Desde o mais longínquo passado, os homens contemplam as
estrelas. Representações de constelações foram encontradas em vários sítios pré-históricos
espalhados pelo mundo.
De fato, não é surpreendente que os homens tenham-se
fascinado pelos céus. Todos nós experimentamos esse entusiasmo de nos sentirmos
parte do cosmos quando olhamos um céu estrelado. Os padrões aparentemente imutáveis
desenhados pelas estrelas e a sua aparição regular no céu ao longo do ano, em
contraste com os fenômenos sempre em mutação da Terra, constituíram tanto um
refúgio, quanto uma referência para os seres humanos.
Os padrões atribuídos às estrelas mais brilhantes
visíveis no céu são, claro, fruto da imaginação humana. Não somente o
significado mitológico, mas até mesmo a maneira com que as linhas imaginárias
são desenhadas entre as estrelas podem diferir de uma cultura para outra.

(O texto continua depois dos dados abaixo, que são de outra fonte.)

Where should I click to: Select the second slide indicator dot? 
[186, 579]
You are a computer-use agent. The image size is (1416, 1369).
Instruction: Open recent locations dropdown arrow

No Rio Grande do Sul, os gaúchos tem profunda afeição
pelo Cruzeiro do Sul, que dá a
sensação de que o estado recebeu uma faixa a meia-espalda, como uma premiação
da natureza. Queridas dos gaúchos, em especial dos saudosos da querência, são
as Três Marias, que sempre unidas, na
disposição de um coração, irradiam suas luzes candentes, iluminando as
estradas. Mas, indubitavelmente, a grande companheira do gaúcho é a Estrela D’Alva, conhecida carinhosamente
pelo sulino como Estrela Boieira,
guia inconteste dos boiadeiros.
Essa estrela surge no horizonte ao anoitecer, acompanhando
os carreteiros que buscavam os chamados “pousos”. Nas longas jornadas; água na
cacimba para os bois e cavalos de montaria, atar os bois no pasto, preparar um fogo
de chão, um churrasco, uma cama de pelegos sobre os arreios. Os pingos espreitavam
atados nas chavelhas das carretas, sobre o lume da estrela boieira. Era a fiel companheira
na lida com os bois. O carreteiro dormia e a estrela boieira recolhia-se ao seu
infinito. Na madrugada, sob a cantiga dos galos, ao longe, na retomada das
lidas do carreteiro ou tropeiro, surgia no horizonte a assídua companheira. No
nascente, como a preludiar o nascimento do sol. Sempre alva, como o pensamento
de cuidado das mães ausentes.
A Estrela Boeira (na verdade, Planeta Vênus) foi e é tão importância histórica e
culturalmente para os rio-grandenses, que se transformou num dos símbolos do tradicionalismo
gaúcho e foi eternizada através da música de mesmo nome, através dos versos do
cantor e compositor gaúcho Telmo de Lima Freitas:
“Estrela boieira, sinuelo da noite/Que mostra ao tropeiro
o rumo a seguir/A noite se prancha nas barras do dia/E a estrela boieira começa
a sumir. Se muda pra outra invernada do fundo/Sem deixar o rastro pra onde se
foi/O dia já claro, o tropeiro canta/Ao som do mugido da tropa de boi. Os
bichos do campo festejam o dia/Quebrando o silêncio do amanhecer/O tropeiro
canta sua toada tropeira/Lembrando a boieira do seu bem-querer”.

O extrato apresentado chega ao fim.